_Data items:_
** BEGIN **
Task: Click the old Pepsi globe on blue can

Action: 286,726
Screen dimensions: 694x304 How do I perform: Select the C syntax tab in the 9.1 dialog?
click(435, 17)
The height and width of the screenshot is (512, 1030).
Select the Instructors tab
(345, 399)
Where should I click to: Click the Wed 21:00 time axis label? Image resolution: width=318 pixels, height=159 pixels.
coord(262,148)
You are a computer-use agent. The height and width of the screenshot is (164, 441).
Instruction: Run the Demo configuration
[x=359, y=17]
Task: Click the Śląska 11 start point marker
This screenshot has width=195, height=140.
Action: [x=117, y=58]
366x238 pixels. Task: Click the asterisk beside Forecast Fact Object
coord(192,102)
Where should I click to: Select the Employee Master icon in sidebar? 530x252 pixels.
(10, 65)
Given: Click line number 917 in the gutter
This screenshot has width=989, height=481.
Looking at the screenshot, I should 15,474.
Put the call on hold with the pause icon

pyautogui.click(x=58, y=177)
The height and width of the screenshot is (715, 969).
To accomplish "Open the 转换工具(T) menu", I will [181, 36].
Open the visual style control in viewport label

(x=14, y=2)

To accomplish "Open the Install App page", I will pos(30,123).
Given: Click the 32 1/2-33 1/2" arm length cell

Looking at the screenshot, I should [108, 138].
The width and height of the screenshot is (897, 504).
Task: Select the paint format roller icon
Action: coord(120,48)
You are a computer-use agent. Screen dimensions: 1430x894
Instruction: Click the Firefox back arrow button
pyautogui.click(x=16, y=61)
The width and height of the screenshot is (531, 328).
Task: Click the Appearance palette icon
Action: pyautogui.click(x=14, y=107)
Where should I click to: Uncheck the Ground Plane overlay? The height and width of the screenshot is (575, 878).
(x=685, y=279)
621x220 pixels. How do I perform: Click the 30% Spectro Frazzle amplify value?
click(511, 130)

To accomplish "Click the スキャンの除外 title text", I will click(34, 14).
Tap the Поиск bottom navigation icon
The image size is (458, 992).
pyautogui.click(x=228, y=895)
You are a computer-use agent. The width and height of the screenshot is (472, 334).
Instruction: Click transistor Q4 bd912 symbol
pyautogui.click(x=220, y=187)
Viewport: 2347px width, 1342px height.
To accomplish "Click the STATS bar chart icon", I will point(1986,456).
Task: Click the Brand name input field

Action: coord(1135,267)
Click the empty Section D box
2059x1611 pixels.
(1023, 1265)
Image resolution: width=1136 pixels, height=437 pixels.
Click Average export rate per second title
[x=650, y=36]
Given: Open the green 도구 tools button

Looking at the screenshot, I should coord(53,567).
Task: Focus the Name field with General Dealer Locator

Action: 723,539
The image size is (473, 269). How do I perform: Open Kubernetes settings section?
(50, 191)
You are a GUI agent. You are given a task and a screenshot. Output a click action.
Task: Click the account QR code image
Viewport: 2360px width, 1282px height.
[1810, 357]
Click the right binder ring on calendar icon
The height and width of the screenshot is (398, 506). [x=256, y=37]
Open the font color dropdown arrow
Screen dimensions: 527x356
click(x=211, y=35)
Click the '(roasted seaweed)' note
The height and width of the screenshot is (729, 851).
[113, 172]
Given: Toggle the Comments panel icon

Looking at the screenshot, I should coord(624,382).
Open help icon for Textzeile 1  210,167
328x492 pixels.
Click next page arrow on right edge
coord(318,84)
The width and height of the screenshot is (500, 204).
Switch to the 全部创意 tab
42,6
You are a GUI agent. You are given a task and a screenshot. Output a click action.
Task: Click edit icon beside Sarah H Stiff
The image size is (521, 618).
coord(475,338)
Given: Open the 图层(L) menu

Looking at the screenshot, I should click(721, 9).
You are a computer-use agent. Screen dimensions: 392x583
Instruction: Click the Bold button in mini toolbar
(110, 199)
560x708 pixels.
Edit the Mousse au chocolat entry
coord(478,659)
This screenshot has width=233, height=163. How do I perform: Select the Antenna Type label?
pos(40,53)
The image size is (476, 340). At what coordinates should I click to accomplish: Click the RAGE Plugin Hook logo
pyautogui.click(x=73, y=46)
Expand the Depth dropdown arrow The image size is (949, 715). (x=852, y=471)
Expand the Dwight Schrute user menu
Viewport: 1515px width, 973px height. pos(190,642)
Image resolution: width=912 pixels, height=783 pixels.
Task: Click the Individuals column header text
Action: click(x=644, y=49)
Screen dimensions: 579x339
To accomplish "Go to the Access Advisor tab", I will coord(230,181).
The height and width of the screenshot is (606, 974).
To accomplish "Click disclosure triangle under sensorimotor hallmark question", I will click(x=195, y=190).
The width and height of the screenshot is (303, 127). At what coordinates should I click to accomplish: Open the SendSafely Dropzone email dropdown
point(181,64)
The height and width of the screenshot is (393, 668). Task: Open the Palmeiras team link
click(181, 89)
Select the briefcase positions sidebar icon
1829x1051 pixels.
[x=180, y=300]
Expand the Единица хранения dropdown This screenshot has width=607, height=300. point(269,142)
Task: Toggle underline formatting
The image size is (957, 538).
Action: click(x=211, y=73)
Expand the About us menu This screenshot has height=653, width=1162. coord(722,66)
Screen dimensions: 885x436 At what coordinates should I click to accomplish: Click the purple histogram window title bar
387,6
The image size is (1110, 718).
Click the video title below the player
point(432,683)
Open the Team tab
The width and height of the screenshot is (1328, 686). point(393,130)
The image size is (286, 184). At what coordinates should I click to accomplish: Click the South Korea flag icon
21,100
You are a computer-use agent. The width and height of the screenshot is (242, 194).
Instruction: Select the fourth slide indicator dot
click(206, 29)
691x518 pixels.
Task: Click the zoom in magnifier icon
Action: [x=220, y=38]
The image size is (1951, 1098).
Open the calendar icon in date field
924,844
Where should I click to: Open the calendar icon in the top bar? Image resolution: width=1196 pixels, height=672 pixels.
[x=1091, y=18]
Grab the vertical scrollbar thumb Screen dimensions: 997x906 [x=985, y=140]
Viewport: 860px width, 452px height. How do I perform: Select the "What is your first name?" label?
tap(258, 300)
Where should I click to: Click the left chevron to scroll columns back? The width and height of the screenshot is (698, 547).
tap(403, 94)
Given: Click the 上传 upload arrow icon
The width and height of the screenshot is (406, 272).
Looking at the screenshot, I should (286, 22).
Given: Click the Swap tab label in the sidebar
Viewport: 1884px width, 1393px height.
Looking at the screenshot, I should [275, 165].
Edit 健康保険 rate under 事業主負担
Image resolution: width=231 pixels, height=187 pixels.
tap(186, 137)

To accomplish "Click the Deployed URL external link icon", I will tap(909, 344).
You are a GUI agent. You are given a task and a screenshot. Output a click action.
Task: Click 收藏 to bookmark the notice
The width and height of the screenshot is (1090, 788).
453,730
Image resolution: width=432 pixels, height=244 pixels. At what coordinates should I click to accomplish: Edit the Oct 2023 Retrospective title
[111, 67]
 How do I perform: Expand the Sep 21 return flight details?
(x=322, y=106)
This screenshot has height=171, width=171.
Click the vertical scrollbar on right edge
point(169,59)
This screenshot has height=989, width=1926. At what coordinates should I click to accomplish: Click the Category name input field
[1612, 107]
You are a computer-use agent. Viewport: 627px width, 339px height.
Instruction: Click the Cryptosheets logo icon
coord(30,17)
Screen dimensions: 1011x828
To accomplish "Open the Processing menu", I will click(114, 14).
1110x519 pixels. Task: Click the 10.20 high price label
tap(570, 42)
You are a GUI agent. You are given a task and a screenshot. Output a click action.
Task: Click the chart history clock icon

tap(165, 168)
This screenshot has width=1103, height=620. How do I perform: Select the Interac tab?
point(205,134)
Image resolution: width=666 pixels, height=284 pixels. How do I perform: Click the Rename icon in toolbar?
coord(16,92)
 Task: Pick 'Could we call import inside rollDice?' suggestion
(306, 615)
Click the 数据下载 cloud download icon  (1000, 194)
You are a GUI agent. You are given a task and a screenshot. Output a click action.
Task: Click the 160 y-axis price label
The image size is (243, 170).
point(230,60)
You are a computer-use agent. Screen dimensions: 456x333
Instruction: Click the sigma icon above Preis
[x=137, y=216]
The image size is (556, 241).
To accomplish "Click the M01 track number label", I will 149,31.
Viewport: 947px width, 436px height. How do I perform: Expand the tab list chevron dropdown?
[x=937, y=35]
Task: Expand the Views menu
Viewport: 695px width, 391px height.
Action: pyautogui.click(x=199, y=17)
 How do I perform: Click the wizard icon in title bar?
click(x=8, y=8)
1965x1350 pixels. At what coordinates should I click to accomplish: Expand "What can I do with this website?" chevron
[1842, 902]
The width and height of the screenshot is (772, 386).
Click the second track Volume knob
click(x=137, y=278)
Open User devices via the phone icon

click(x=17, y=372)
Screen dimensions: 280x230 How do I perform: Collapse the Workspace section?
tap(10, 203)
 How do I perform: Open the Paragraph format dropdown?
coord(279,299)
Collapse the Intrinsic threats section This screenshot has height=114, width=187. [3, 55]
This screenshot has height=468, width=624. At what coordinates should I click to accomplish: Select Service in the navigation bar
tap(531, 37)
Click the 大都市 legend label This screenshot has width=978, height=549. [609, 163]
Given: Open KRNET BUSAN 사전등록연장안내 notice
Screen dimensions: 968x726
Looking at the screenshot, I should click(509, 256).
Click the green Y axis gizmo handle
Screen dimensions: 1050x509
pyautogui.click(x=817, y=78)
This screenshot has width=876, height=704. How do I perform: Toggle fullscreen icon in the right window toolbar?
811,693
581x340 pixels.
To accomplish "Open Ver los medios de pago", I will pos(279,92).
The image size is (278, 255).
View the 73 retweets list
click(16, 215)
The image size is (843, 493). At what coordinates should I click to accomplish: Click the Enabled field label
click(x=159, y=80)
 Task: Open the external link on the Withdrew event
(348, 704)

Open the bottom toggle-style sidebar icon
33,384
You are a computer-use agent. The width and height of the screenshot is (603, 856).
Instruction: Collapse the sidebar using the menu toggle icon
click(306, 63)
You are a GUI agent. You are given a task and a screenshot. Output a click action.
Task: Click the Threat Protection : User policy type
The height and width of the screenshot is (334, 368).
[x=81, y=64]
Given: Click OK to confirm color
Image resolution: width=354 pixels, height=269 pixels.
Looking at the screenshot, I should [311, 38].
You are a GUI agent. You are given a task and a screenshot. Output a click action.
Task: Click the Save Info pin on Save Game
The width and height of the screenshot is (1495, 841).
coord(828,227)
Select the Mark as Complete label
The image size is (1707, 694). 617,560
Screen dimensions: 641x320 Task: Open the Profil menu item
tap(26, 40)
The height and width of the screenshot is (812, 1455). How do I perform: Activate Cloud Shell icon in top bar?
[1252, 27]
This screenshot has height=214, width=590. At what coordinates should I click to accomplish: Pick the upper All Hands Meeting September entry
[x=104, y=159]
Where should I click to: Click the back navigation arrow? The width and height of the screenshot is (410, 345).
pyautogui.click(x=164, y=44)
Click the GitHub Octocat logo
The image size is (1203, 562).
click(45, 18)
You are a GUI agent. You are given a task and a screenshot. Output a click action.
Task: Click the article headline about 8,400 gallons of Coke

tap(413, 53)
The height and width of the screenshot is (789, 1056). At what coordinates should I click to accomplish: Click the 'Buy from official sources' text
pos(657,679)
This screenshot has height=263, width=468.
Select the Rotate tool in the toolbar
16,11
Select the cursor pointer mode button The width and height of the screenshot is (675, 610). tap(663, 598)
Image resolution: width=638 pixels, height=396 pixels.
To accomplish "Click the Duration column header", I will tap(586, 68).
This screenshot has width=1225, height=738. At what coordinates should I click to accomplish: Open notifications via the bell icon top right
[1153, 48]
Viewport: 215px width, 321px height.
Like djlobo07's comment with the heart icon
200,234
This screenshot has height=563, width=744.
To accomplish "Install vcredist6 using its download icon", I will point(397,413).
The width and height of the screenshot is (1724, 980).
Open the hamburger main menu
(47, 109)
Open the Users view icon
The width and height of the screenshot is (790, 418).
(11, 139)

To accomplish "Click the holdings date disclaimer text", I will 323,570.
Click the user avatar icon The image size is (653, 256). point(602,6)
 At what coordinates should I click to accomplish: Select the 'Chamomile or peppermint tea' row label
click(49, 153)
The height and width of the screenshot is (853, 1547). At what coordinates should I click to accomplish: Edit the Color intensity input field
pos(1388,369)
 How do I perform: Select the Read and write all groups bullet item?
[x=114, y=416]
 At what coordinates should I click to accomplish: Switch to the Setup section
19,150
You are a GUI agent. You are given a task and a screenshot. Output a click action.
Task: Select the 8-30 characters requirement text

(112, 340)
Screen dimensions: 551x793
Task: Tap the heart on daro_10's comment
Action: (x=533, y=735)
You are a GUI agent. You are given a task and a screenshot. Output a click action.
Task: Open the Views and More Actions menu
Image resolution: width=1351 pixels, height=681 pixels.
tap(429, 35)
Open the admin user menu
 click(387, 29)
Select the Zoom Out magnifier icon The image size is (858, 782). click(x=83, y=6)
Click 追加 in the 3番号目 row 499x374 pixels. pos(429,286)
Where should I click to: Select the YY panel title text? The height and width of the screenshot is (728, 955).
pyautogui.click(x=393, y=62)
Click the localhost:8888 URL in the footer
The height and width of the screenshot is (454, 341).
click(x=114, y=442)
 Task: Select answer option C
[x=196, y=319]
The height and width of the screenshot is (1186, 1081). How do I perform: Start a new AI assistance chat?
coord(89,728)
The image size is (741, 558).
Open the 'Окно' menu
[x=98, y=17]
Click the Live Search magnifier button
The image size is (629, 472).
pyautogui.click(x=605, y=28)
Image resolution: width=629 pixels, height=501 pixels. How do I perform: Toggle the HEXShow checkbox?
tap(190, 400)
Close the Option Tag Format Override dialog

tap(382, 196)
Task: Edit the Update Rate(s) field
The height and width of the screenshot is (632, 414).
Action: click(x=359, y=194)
** END **
_Exercise requirements:_
Edit the rows from the line with "This screenshot has height=171, width=171." up to and including the line with "[1612, 107]", replacing "Category name" with "Category label" and leaving everything else unchanged. Give back only those lines.

_Output of the exercise:_
This screenshot has height=171, width=171.
Click the vertical scrollbar on right edge
point(169,59)
This screenshot has height=989, width=1926. At what coordinates should I click to accomplish: Click the Category label input field
[1612, 107]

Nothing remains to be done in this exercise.